▶ _What is needed_
What is needed is a word-for-word transcription of every record below.

▶ _Data for this task_
*** Begin section ***

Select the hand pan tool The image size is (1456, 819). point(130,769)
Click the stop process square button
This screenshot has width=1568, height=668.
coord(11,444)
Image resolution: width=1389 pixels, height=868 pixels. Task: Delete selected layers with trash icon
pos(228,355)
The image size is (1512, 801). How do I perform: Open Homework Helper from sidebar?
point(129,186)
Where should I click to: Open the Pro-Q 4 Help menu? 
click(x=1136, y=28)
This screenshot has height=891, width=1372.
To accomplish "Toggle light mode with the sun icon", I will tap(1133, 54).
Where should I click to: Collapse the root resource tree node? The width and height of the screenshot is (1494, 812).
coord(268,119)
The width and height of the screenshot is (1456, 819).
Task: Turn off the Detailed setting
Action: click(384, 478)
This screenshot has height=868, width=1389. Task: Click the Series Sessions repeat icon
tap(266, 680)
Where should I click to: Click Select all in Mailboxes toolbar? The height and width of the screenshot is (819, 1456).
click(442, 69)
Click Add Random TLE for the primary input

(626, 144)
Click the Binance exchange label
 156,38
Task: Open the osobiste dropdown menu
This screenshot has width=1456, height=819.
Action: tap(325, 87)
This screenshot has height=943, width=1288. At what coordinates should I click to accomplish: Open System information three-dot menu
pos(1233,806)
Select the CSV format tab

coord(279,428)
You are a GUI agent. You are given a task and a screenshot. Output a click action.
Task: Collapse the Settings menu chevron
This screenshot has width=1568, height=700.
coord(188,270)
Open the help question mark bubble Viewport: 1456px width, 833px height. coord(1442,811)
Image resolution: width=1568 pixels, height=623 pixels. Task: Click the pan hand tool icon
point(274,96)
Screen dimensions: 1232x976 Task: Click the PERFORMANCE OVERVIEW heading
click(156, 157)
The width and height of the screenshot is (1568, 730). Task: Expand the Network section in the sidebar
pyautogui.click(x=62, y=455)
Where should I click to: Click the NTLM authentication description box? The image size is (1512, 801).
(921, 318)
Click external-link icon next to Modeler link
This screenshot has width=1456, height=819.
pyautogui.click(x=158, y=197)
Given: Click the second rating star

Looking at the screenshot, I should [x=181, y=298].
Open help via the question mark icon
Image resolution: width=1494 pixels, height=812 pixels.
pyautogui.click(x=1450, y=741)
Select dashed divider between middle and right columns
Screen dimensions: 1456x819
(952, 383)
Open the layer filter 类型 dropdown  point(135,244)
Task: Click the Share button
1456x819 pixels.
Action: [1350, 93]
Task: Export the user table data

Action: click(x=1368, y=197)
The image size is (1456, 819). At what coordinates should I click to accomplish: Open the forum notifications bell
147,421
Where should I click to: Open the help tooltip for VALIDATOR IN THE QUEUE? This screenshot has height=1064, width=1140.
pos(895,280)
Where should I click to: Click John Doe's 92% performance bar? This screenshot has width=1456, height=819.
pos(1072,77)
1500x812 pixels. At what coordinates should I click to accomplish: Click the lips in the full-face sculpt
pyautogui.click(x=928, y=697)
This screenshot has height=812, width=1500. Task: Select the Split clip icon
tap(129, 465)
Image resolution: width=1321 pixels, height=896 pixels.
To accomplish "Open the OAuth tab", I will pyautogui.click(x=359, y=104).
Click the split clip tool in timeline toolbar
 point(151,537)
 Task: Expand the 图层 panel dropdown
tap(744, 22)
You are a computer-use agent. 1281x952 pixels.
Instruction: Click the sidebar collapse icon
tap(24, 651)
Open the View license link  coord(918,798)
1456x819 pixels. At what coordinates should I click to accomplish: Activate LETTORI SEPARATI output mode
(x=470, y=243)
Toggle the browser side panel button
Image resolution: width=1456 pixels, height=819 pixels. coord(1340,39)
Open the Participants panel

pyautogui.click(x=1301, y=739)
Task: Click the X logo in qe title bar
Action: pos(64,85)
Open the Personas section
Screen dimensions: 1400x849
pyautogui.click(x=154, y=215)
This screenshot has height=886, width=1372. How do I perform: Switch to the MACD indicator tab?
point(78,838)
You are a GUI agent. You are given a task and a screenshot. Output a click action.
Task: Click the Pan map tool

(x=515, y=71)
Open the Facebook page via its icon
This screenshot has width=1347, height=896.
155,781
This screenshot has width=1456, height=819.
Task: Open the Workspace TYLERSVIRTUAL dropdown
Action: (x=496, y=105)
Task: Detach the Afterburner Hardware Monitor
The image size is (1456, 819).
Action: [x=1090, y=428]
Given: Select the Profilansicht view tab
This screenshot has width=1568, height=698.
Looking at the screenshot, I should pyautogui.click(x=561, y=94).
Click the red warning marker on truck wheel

*** End section ***

▶ _Output_
Select the hand pan tool The image size is (1456, 819). point(130,769)
Click the stop process square button
This screenshot has width=1568, height=668.
coord(11,444)
Image resolution: width=1389 pixels, height=868 pixels. Task: Delete selected layers with trash icon
pos(228,355)
The image size is (1512, 801). How do I perform: Open Homework Helper from sidebar?
point(129,186)
Where should I click to: Open the Pro-Q 4 Help menu? 
click(x=1136, y=28)
This screenshot has height=891, width=1372.
To accomplish "Toggle light mode with the sun icon", I will tap(1133, 54).
Where should I click to: Collapse the root resource tree node? The width and height of the screenshot is (1494, 812).
coord(268,119)
The width and height of the screenshot is (1456, 819).
Task: Turn off the Detailed setting
Action: click(384, 478)
This screenshot has height=868, width=1389. Task: Click the Series Sessions repeat icon
tap(266, 680)
Where should I click to: Click Select all in Mailboxes toolbar? The height and width of the screenshot is (819, 1456).
click(442, 69)
Click Add Random TLE for the primary input

(626, 144)
Click the Binance exchange label
 156,38
Task: Open the osobiste dropdown menu
This screenshot has width=1456, height=819.
Action: tap(325, 87)
This screenshot has height=943, width=1288. At what coordinates should I click to accomplish: Open System information three-dot menu
pos(1233,806)
Select the CSV format tab

coord(279,428)
You are a GUI agent. You are given a task and a screenshot. Output a click action.
Task: Collapse the Settings menu chevron
This screenshot has width=1568, height=700.
coord(188,270)
Open the help question mark bubble Viewport: 1456px width, 833px height. coord(1442,811)
Image resolution: width=1568 pixels, height=623 pixels. Task: Click the pan hand tool icon
point(274,96)
Screen dimensions: 1232x976 Task: Click the PERFORMANCE OVERVIEW heading
click(156, 157)
The width and height of the screenshot is (1568, 730). Task: Expand the Network section in the sidebar
pyautogui.click(x=62, y=455)
Where should I click to: Click the NTLM authentication description box? The image size is (1512, 801).
(921, 318)
Click external-link icon next to Modeler link
This screenshot has width=1456, height=819.
pyautogui.click(x=158, y=197)
Given: Click the second rating star

Looking at the screenshot, I should [x=181, y=298].
Open help via the question mark icon
Image resolution: width=1494 pixels, height=812 pixels.
pyautogui.click(x=1450, y=741)
Select dashed divider between middle and right columns
Screen dimensions: 1456x819
(952, 383)
Open the layer filter 类型 dropdown  point(135,244)
Task: Click the Share button
1456x819 pixels.
Action: [1350, 93]
Task: Export the user table data

Action: click(x=1368, y=197)
The image size is (1456, 819). At what coordinates should I click to accomplish: Open the forum notifications bell
147,421
Where should I click to: Open the help tooltip for VALIDATOR IN THE QUEUE? This screenshot has height=1064, width=1140.
pos(895,280)
Where should I click to: Click John Doe's 92% performance bar? This screenshot has width=1456, height=819.
pos(1072,77)
1500x812 pixels. At what coordinates should I click to accomplish: Click the lips in the full-face sculpt
pyautogui.click(x=928, y=697)
This screenshot has height=812, width=1500. Task: Select the Split clip icon
tap(129, 465)
Image resolution: width=1321 pixels, height=896 pixels.
To accomplish "Open the OAuth tab", I will pyautogui.click(x=359, y=104).
Click the split clip tool in timeline toolbar
 point(151,537)
 Task: Expand the 图层 panel dropdown
tap(744, 22)
You are a computer-use agent. 1281x952 pixels.
Instruction: Click the sidebar collapse icon
tap(24, 651)
Open the View license link  coord(918,798)
1456x819 pixels. At what coordinates should I click to accomplish: Activate LETTORI SEPARATI output mode
(x=470, y=243)
Toggle the browser side panel button
Image resolution: width=1456 pixels, height=819 pixels. coord(1340,39)
Open the Participants panel

pyautogui.click(x=1301, y=739)
Task: Click the X logo in qe title bar
Action: pos(64,85)
Open the Personas section
Screen dimensions: 1400x849
pyautogui.click(x=154, y=215)
This screenshot has height=886, width=1372. How do I perform: Switch to the MACD indicator tab?
point(78,838)
You are a GUI agent. You are given a task and a screenshot. Output a click action.
Task: Click the Pan map tool

(x=515, y=71)
Open the Facebook page via its icon
This screenshot has width=1347, height=896.
155,781
This screenshot has width=1456, height=819.
Task: Open the Workspace TYLERSVIRTUAL dropdown
Action: (x=496, y=105)
Task: Detach the Afterburner Hardware Monitor
The image size is (1456, 819).
Action: [x=1090, y=428]
Given: Select the Profilansicht view tab
This screenshot has width=1568, height=698.
Looking at the screenshot, I should pyautogui.click(x=561, y=94).
Click the red warning marker on truck wheel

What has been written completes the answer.